How Exercise Helps Mental Health

Mental health issues may be as mild as just lacking energy or interest to extremely difficult and require professional help. While exercise helps with both types of issues, more severe problems require more help and becomes an adjunct therapy. Whether you’re just feeling antsy or don’t have the energy you should have, if you’re healthy otherwise, maybe it’s time to start getting your body moving. There’s a lot of reasons exercise can lift your spirits and get you back on the right track.

Stress may be the cause of your problem.

Stress can do a lot of things to your body and mind if endured for a long time. Exercise helps burn off the hormones produced by stress and get you back to feeling more normal. The stress hormones prepare you for running or fighting and an active workout can mimic one or both of those things. It also can stimulate the creation of happy hormones, often called the runner’s high, which make you feel good.

Exercise increases blood flow to the brain.

Is a fuzzy brain the problem? Exercise can help. It stimulates circulation and sends oxygen and nutrient laden blood to the brain. Is depression or anxiety a problem? Studies show that exercise is just as effective as medication as an adjunct therapy. When combined with traditional psychological help, it brought similar or better results than medication and therapy. Best of all, the only side effects of exercise are looking and feeling better. Even moderate exercise a few times a week can improve overall mental health and happiness.

# # # #

What this exercise asks »
a. Answer these from the exercise and mental health text:
(i) What does exercise help burn off?
(ii) What is the creation of happy hormones often called?
(iii) What kind of blood does exercise send to the brain?
b. From the exercise and mental health text, extract the passage between "How Exercise Helps" and "the right track.", inclusive, copying it word for word.
You won't need the data that follows.

Stored data »
# # # #

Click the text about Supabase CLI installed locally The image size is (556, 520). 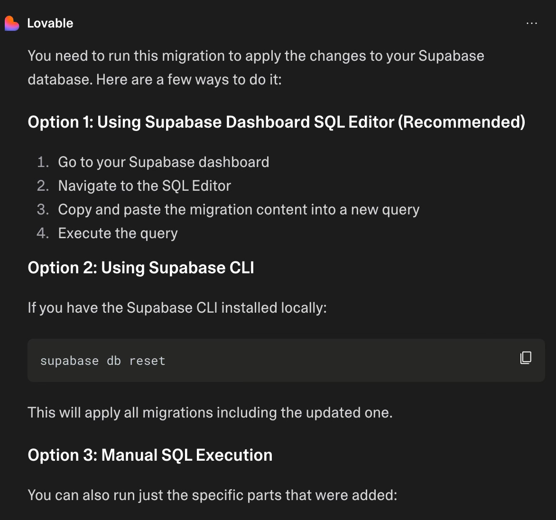pos(177,308)
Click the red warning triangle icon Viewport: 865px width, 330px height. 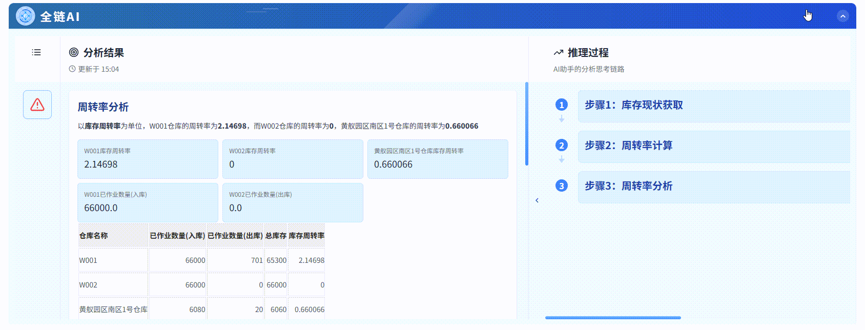tap(37, 105)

# # # #

Answers provided »
a.
(i) The hormones produced by stress
(ii) The runner's high
(iii) Oxygen and nutrient laden blood

b.
How Exercise Helps Mental Health

Mental health issues may be as mild as just lacking energy or interest to extremely difficult and require professional help. While exercise helps with both types of issues, more severe problems require more help and becomes an adjunct therapy. Whether you’re just feeling antsy or don’t have the energy you should have, if you’re healthy otherwise, maybe it’s time to start getting your body moving. There’s a lot of reasons exercise can lift your spirits and get you back on the right track.